▶ TO DO
When you return the data, keep each character exactly as it appears.

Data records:

[Start of Attachment]

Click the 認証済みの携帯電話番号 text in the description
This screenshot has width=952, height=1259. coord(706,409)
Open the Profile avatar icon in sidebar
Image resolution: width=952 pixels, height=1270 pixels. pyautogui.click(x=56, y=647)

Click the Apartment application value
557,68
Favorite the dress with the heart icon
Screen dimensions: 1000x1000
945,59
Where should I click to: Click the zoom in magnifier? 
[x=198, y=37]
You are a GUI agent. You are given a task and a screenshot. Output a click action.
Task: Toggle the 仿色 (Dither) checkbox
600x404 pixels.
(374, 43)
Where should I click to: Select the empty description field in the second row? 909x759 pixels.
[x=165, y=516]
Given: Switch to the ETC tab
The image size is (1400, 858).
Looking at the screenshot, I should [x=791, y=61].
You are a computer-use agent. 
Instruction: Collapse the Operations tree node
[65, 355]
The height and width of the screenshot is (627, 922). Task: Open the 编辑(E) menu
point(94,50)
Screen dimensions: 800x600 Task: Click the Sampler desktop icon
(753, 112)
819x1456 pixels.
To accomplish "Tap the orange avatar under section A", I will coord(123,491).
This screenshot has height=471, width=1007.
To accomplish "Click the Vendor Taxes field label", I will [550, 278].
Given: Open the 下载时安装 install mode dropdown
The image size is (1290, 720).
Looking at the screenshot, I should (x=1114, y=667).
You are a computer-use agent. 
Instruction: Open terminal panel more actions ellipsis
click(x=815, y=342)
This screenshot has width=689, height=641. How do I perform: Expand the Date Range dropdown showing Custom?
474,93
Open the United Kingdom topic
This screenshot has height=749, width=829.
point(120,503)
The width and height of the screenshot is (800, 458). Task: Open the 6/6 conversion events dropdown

[End of Attachment]

▶ WRITTEN ANSWER
Click the 認証済みの携帯電話番号 text in the description
This screenshot has width=952, height=1259. coord(706,409)
Open the Profile avatar icon in sidebar
Image resolution: width=952 pixels, height=1270 pixels. pyautogui.click(x=56, y=647)

Click the Apartment application value
557,68
Favorite the dress with the heart icon
Screen dimensions: 1000x1000
945,59
Where should I click to: Click the zoom in magnifier? 
[x=198, y=37]
You are a GUI agent. You are given a task and a screenshot. Output a click action.
Task: Toggle the 仿色 (Dither) checkbox
600x404 pixels.
(374, 43)
Where should I click to: Select the empty description field in the second row? 909x759 pixels.
[x=165, y=516]
Given: Switch to the ETC tab
The image size is (1400, 858).
Looking at the screenshot, I should [x=791, y=61].
You are a computer-use agent. 
Instruction: Collapse the Operations tree node
[65, 355]
The height and width of the screenshot is (627, 922). Task: Open the 编辑(E) menu
point(94,50)
Screen dimensions: 800x600 Task: Click the Sampler desktop icon
(753, 112)
819x1456 pixels.
To accomplish "Tap the orange avatar under section A", I will coord(123,491).
This screenshot has height=471, width=1007.
To accomplish "Click the Vendor Taxes field label", I will [550, 278].
Given: Open the 下载时安装 install mode dropdown
The image size is (1290, 720).
Looking at the screenshot, I should (x=1114, y=667).
You are a computer-use agent. 
Instruction: Open terminal panel more actions ellipsis
click(x=815, y=342)
This screenshot has width=689, height=641. How do I perform: Expand the Date Range dropdown showing Custom?
474,93
Open the United Kingdom topic
This screenshot has height=749, width=829.
point(120,503)
The width and height of the screenshot is (800, 458). Task: Open the 6/6 conversion events dropdown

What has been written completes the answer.